Il fashion è cambiato con il lancio di catene come Zara a livello mondiale. Scopriamo chi c’è dietro al brand spagnolo.
Zara è un brand di abbigliamento e accessori diffusissimo in Italia. La proprietà è del gruppo spagnolo Inditex che ha sede ad Arteixo in Galizia, nel nord della Penisola iberica. Zara è il marchio di vendita e distribuzione più noto del colosso, vantando 2.232 filiali in 93 Paesi, in base ai dati di Wikipedia.
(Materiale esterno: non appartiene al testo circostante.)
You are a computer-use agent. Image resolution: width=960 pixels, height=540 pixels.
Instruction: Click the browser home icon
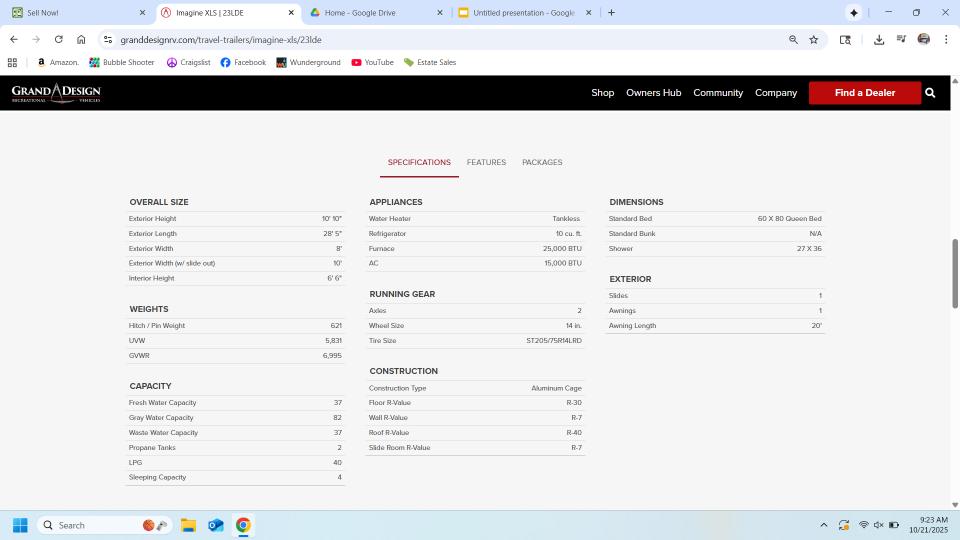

Il marchio di moda è stato fondato nel 1975 da Amancio Ortega e sua moglie Rosalía Mera. Il primo negozio venne aperto in Spagna, a La Coruña, con il nome Zorba dal noto film, ma un bar più avanti nella stessa strada aveva già selezionato quel nome per cui venne scelto Zara. Per la prima volta nella lista dei 100 maggiori marchi del mondo, situandosi al 77º posto, nel 2005 aveva già una presenza vastissima a livello globale.
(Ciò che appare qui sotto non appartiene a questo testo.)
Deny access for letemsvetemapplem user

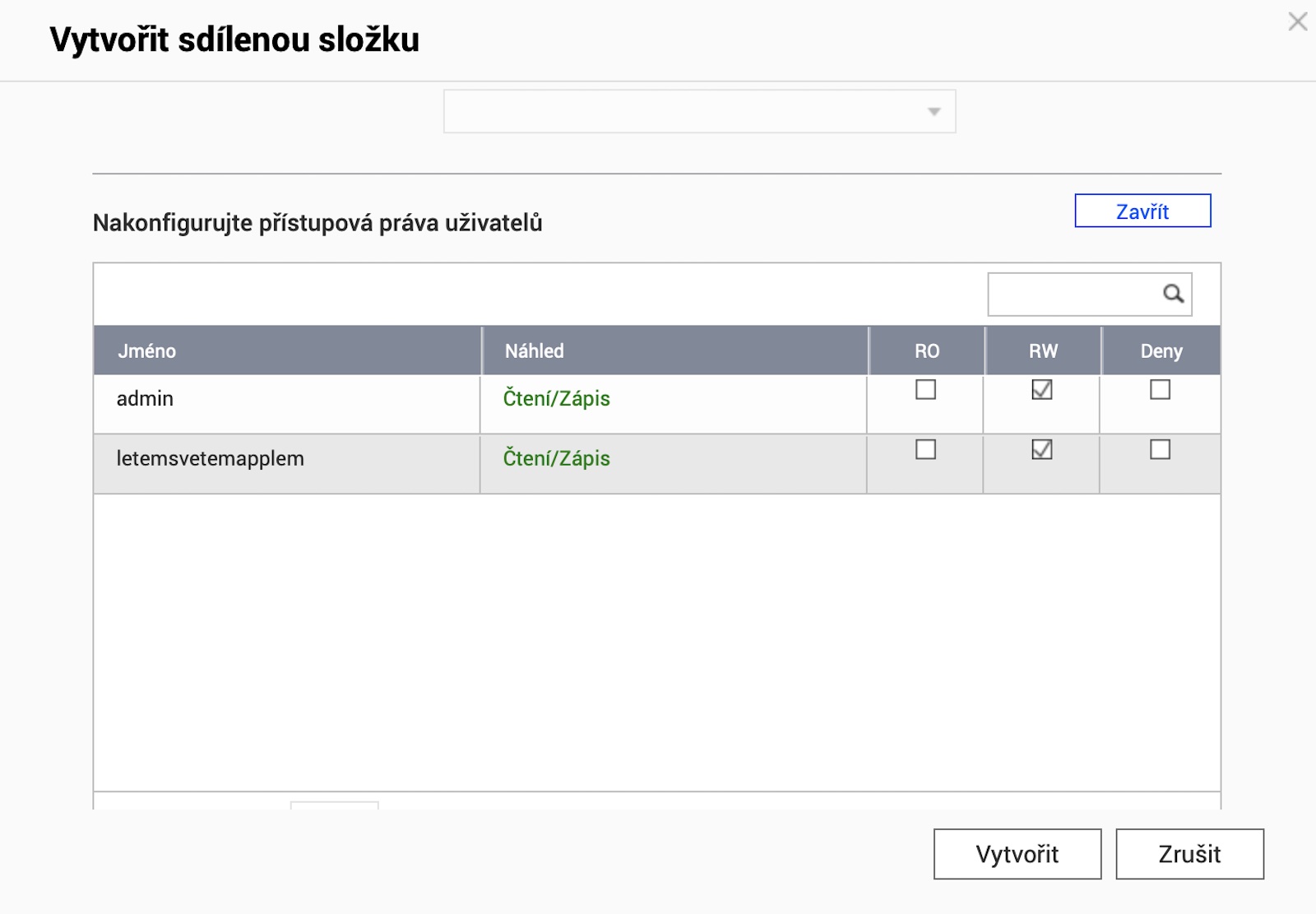1160,449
Nel 2006 arrivò il sorpasso al competitor svedese H&M, il più grande rivenditore di abbigliamento a basso costo del Vecchio Continente. Nel 2016 Forbes pubblicò la lista degli uomini più ricchi del mondo e Amancio Ortega era, a sorpresa, il secondo dopo Bill Gates con un patrimonio di 67 miliardi di dollari.
L’ascesa del boss di Zara
Ortega è un uomo riservato che ama non esporsi troppo sotto i riflettori. Negli ultimi 15 anni ha concesso solo tre interviste. Sposato con Rosalia Mera nel 1966, ha poi divorziato nel 1986. Due i figli sono nati da questa unione: Sandra (1968) e Marcos (1971), affetto da paralisi cerebrale. Nel 2001 Ortega ha sposato la sua seconda moglie Flora Pérez Marcote; da questo matrimonio è nata un’altra figlia, Marta, nel 1984. Da allora vive a La Coruña, in Spagna, con sua moglie ed è un grande appassionati di cavalli.

Conduce una vita semplice e odia indossare cravatte. Oggi è tra gli uomini più ricchi del mondo, ma le sue origini erano molto modeste. Il più giovane di quattro fratelli, Amancio Ortega è nato a Busdongo, un piccolo paese nella provincia di León. Ha studiato al Sacro Cuore, la “scuola dei francesi”, prima di stabilirsi in Galizia, destinazione del padre ferroviere dopo una permanenza a Tolosa. All’età di 14 anni lasciò la scuola e iniziò a lavorare come fattorino in una sartoria di La Coruña. Storie di uomini di altri tempi che, nonostante i miliardi fatti nel fashion, sono rimasti umili e legati alla terra d’origine.